Today I didn’t hurt myself, even though I was hurting. I didn’t have a drink, even though I opened the liquor cabinet, took out a bottle of Johnny Walker and thought about it. I didn’t get much work done because this has been perhaps my roughest stretch since the days right after my suicide attempt in March. In fact, I left the office because I broke down (I don’t recommend it) and was kind of a hot mess. I didn’t feel like doing anything but ended up finishing a book, went to the mall and walked down to the library.
I talked to my mom and dad about some of my anxieties and the depression that’s been blanketing me recently. I’ll admit, I’m worried about how I’ll be when they go back to Georgia. I get lonely and isolated and struggle to motivate myself to do anything remotely productive with down time if left to my own devices. When I was living in Alexandria and again this past winter I found temporary solace at the bottom of a bottle of beer (or a dozen) or a glass or two (bottles) of wine, etc. I would get drunk enough to think that I was good company (ha!).

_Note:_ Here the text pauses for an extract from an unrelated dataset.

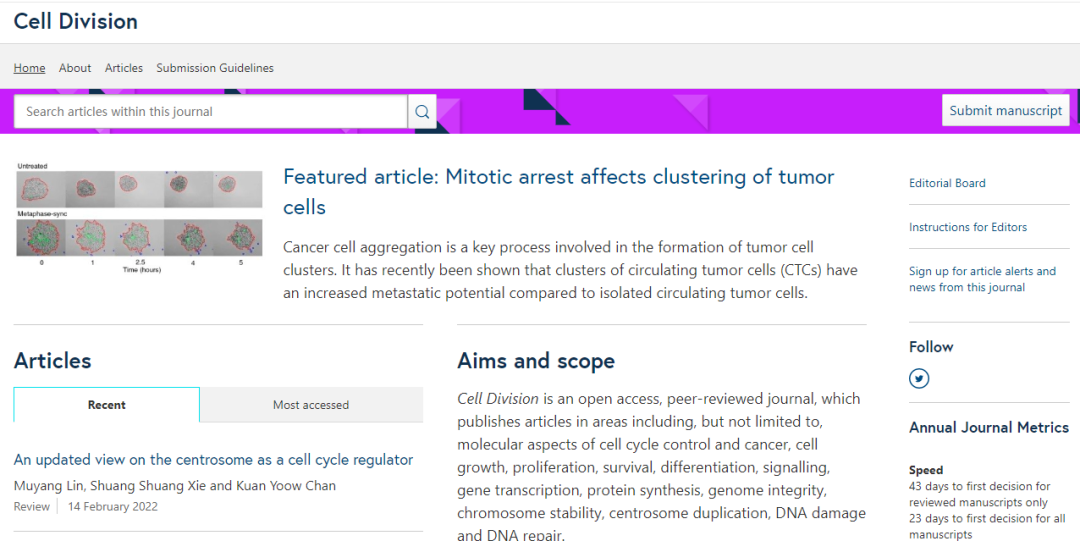Click the Annual Journal Metrics heading
The width and height of the screenshot is (1080, 541).
pyautogui.click(x=988, y=427)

The depression has caused a drop-off in work productivity and that then triggers a round of anxiety, which leads, you guessed it, more depression! So I’m kind of in a rut right now and would be completely despairing if it weren’t for my parents recognizing the slide. I’m in the rut and while I don’t know exactly how I’ll get out of it I know that alcohol and not talking about my feelings aren’t part of the solution.
Tomorrow I have another appointment with my therapist (I missed it last week). Maybe we adjust my medication. Maybe we consider things like mixing in group therapy. I don’t know. I know something has to change. I’m open to that change.